There were some problems identified with the PCCP method in the studies, which may hinder wide-scale use. For example, the PCCP is a more challenging operation than the DHS 30 which may make it unfeasible to train surgeons in the time-pressured environment of the NHS. In addition, the cost of this implant has not been compared with the DHS. 33 The lack of information regarding the cost of PCCP may be indicative of high cost. Cost-effectiveness is extremely important and decisive factor in many treatments.
The most recent studies improved in quality, including only randomised trials. This is important to consider when interpreting the results, as this may have reduced the number of significant differences seen in later trials between the 2 methods. Generally, the methodology in these systematic reviews, in particular, those by Zhang et al 21 and Long et al, 20 is valid. The review by Ma et al 22 had good methodology but included qRCTs which introduced risk of selection bias into the results. The study by Cheng et al 23 was generally well conducted, with an extensive search strategy and large number of trials, although the inclusion of non-randomised trials and qRCTs makes its data less reliable than other reviews. The review by Parker and Das 11 had generally good study design and considered factors such as the impact of surgeon experience, which the other studies did not, as well as looking at more comprehensive outcomes. The outcomes chosen by the other reviews could have been more complete with pain levels, a very important surgical outcome 34 and mobility largely absent. The heterogeneity associated with some of the outcomes measured was unavoidable but significant. Overall, we thought that all of the reviews met an acceptable level of evidence while also highlighting the need for further research.
This study comprehensively reports the findings of all relevant studies comparing the performance of PCCP and DHS for intertrochanteric fractures and assesses the quality of the evidence thoroughly. A limitation of this work is the lack of an original meta-analysis.
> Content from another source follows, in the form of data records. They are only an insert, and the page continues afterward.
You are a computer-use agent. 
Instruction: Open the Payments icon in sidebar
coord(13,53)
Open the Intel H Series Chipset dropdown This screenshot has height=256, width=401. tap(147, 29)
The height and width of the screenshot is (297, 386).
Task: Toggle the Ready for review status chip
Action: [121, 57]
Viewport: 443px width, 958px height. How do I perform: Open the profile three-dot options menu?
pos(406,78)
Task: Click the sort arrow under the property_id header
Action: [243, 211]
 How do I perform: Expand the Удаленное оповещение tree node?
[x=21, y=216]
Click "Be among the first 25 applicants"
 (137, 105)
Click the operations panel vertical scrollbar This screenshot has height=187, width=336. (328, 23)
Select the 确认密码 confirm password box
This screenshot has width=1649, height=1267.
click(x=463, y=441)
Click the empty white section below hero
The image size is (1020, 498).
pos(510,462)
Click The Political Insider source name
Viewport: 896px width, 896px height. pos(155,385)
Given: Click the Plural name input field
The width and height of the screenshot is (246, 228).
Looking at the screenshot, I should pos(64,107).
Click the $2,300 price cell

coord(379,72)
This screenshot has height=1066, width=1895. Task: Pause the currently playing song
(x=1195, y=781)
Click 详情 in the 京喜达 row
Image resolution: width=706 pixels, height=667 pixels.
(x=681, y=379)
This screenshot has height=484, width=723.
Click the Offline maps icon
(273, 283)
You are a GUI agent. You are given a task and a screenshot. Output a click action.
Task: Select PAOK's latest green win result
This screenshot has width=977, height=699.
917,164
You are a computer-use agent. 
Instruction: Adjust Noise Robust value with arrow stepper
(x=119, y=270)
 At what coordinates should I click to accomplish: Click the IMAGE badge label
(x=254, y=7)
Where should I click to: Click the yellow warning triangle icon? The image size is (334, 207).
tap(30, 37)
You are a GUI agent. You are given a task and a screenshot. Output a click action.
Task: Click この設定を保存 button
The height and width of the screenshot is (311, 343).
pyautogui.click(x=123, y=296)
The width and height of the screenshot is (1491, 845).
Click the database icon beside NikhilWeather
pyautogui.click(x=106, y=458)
The number of patients used in the systematic reviews was relatively small and from different countries which makes it difficult to apply these results directly to a UK population. However, we believe that these results warrant further research into the possible benefits of PCCP for the UK population. It may be helpful to set up a registry for trochanteric fracture implants and their outcomes, similar to the National Joint Registry. This could be useful as it may track differences in the UK setting between treatment modalities and their outcomes and highlight any important differences in outcomes.
Conclusions
In conclusion, PCCP appears to demonstrate an advantage over DHS in intertrochanteric hip fractures by reducing blood loss. Current RCTs and the subsequent systematic reviews are of varying quality. Further research is warranted in this area as the PCCP may reduce postoperative complications making it an attractive option in particularly frail patients. Further cost-based analysis would be useful first before this could be applied to the UK situation.
Footnotes
Funding:
The author(s) received no financial support for the research, authorship, and/or publication of this article.
Declaration of Conflicting Interests:
The author(s) declared no potential conflicts of interest with respect to the research, authorship, and/or publication of this article.
Author Contributions
JHS performed the literature search and JHS and AC wrote the manuscript. All authors reviewed the papers and the manuscript.